1. Kerbl, B., Kopanas, G., Leimkühler, T., & Drettakis, G. (3DGS) "3D Gaussian Splatting for Real-Time Radiance Field Rendering." ACM TOG (SIGGRAPH), 2023.
2. Seonho, P. & Park, J. (NegGS) "Negative Gaussian Splatting." 2024.
3. SignedGS: Signed Opacity for Enhanced Gaussian Splatting.
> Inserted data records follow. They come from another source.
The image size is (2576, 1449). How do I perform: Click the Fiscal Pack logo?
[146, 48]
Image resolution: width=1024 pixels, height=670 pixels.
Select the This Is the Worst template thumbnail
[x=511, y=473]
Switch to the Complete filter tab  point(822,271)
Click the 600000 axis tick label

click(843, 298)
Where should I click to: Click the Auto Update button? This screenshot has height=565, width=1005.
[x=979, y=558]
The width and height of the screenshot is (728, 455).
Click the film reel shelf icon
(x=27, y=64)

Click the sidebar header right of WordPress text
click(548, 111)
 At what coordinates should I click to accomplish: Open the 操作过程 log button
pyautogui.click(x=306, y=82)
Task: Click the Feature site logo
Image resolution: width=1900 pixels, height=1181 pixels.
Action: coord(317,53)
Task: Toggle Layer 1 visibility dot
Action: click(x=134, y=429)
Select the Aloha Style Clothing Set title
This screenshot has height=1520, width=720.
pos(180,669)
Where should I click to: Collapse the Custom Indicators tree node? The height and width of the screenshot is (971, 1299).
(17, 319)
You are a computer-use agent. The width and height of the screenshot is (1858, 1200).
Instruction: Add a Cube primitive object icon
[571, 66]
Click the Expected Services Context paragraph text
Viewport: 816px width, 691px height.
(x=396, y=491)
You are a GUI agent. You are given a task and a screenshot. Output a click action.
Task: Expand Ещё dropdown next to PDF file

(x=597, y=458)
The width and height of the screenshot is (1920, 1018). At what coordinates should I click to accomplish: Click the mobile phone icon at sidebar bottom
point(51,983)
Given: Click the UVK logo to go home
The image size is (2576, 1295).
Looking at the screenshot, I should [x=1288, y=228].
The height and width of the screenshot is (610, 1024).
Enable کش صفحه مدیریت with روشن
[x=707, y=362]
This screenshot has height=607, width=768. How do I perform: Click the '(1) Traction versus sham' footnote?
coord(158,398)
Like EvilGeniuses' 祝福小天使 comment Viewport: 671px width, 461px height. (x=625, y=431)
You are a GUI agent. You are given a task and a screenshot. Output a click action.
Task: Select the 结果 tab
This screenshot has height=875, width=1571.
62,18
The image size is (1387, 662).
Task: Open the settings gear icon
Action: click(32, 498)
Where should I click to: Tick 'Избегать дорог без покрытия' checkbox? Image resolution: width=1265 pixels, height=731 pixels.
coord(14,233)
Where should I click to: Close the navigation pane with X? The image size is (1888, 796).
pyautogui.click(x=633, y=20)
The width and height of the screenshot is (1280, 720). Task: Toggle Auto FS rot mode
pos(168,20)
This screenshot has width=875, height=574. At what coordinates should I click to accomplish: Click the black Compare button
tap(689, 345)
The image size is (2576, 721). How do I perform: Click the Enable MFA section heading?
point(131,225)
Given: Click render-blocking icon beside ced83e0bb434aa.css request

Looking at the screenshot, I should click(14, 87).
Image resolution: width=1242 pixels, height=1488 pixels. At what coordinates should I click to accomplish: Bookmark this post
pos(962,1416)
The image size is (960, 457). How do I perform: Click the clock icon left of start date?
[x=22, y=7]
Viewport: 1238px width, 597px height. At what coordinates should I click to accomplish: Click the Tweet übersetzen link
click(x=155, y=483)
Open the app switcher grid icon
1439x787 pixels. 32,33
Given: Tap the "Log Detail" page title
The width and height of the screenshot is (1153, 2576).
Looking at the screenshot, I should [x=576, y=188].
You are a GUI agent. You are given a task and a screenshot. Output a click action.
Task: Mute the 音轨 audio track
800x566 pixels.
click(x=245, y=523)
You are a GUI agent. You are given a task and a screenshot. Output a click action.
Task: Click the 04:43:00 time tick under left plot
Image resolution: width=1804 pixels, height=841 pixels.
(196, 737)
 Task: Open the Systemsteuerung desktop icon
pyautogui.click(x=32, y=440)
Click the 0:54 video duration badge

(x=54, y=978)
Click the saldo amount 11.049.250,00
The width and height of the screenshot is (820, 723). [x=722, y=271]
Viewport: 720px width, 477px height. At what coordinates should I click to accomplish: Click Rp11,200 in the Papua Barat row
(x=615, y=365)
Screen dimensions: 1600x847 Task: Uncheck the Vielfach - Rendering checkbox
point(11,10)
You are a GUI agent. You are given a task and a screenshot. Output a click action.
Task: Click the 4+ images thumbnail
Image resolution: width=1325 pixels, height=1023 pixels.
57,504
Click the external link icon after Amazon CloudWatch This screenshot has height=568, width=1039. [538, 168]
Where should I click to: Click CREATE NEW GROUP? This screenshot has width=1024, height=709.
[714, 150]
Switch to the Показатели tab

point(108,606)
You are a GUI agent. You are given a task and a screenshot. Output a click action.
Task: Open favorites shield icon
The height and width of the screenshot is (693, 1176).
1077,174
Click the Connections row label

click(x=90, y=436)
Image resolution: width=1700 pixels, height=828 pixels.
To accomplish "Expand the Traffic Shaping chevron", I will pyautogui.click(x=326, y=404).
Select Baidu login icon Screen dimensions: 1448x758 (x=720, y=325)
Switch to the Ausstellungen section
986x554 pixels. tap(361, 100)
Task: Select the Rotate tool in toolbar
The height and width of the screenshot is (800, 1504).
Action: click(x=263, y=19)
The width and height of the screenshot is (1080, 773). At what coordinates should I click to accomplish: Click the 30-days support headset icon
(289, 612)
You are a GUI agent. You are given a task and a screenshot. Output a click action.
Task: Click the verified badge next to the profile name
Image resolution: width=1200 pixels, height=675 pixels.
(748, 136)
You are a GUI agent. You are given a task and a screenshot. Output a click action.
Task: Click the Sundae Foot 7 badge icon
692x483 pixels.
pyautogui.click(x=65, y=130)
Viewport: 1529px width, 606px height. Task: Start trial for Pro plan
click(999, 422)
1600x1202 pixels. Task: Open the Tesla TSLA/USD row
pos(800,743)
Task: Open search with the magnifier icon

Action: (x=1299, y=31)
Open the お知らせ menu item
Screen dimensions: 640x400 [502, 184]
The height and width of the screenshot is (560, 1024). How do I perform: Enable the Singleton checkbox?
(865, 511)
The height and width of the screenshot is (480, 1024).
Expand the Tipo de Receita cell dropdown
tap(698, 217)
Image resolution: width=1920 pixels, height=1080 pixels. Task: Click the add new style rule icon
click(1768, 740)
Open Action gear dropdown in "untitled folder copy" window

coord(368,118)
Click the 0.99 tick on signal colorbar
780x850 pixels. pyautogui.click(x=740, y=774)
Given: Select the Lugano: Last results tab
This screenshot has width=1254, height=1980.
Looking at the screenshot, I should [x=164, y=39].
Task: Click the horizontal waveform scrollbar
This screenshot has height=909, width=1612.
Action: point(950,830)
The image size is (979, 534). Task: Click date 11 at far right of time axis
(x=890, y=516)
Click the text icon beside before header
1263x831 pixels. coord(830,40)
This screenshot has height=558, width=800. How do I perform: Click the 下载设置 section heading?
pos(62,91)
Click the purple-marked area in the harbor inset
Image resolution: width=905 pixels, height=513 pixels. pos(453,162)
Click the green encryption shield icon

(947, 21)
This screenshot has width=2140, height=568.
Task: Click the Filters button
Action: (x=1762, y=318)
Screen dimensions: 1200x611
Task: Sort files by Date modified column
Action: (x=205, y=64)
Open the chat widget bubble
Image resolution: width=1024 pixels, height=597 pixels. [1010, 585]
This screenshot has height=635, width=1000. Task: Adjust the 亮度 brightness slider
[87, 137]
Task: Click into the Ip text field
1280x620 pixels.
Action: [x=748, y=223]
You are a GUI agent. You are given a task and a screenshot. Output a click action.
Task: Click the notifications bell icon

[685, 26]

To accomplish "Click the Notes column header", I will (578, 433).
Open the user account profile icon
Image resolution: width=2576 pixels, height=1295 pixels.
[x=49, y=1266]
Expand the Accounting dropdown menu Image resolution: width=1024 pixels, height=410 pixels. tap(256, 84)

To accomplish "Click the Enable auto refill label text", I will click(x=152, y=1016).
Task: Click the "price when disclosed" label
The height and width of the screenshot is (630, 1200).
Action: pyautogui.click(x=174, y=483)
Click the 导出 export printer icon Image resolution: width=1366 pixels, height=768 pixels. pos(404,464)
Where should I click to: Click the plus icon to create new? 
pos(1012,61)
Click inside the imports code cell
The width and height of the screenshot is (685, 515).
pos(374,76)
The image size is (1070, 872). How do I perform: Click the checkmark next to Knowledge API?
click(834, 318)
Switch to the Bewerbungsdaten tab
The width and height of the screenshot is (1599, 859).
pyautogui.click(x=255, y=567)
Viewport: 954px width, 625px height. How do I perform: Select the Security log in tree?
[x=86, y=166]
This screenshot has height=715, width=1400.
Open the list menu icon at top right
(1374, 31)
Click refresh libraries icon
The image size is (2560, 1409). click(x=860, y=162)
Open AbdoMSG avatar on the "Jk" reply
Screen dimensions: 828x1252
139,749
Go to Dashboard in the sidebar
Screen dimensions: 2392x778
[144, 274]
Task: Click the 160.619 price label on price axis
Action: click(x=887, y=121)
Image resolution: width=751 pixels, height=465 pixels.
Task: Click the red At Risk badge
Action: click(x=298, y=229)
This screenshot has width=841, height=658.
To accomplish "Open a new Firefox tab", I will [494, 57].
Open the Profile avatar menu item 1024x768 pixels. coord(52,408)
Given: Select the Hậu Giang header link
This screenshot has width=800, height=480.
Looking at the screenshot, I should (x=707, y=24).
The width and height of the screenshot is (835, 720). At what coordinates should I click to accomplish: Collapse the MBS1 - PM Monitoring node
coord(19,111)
Internal technical report, 2026.
4. EWA Splatting: Zwicker, M., Pfister, H., van Baar, J., & Gross, M. "EWA Volume Splatting." IEEE Visualization, 2001.
5. Mip-NeRF 360: Barron, J.T. et al. "Mip-NeRF 360: Unbounded Anti-Aliased Neural Radiance Fields." CVPR, 2023.
6. Deep Blending: Hedman, P. et al. "Deep Blending for Free-Viewpoint Image-Based Rendering." ACM TOG (SIGGRAPH), 2018.